━━ PROVIDED DATA ━━

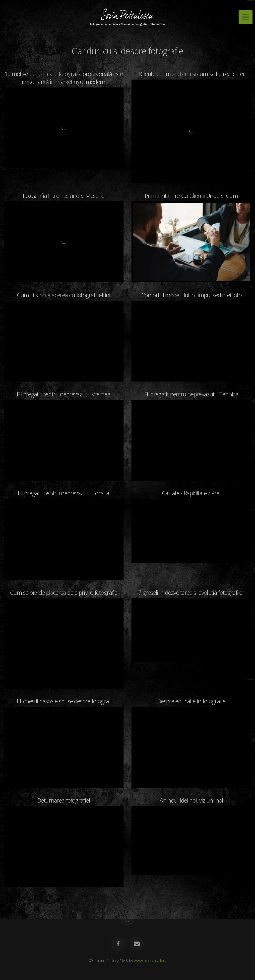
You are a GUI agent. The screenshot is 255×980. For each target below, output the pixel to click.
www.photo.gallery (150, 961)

━━━
━━ PROVIDED DATA ━━

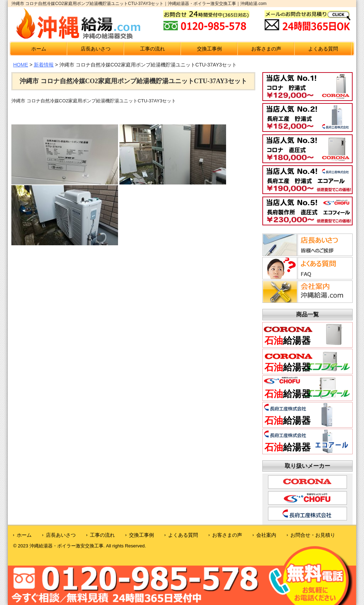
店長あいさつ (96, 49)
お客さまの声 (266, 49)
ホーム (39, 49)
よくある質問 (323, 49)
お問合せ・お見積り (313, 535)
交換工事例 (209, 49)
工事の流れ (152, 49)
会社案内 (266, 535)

━━━
━━ PROVIDED DATA ━━

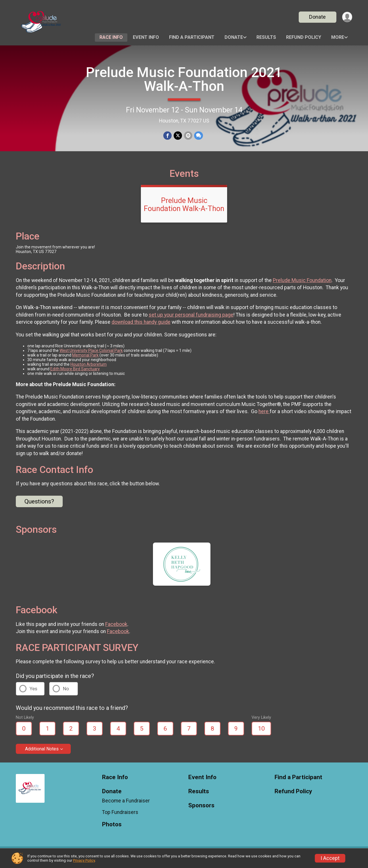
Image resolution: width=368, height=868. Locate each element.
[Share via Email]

━━━

EXERCISE AIM: Copy the material above word for word, from the line containing "Image resolution: width=368, height=868." through the line containing "[Share via Email]".

FULL SOLUTION:
Image resolution: width=368, height=868. Locate each element.
[Share via Email]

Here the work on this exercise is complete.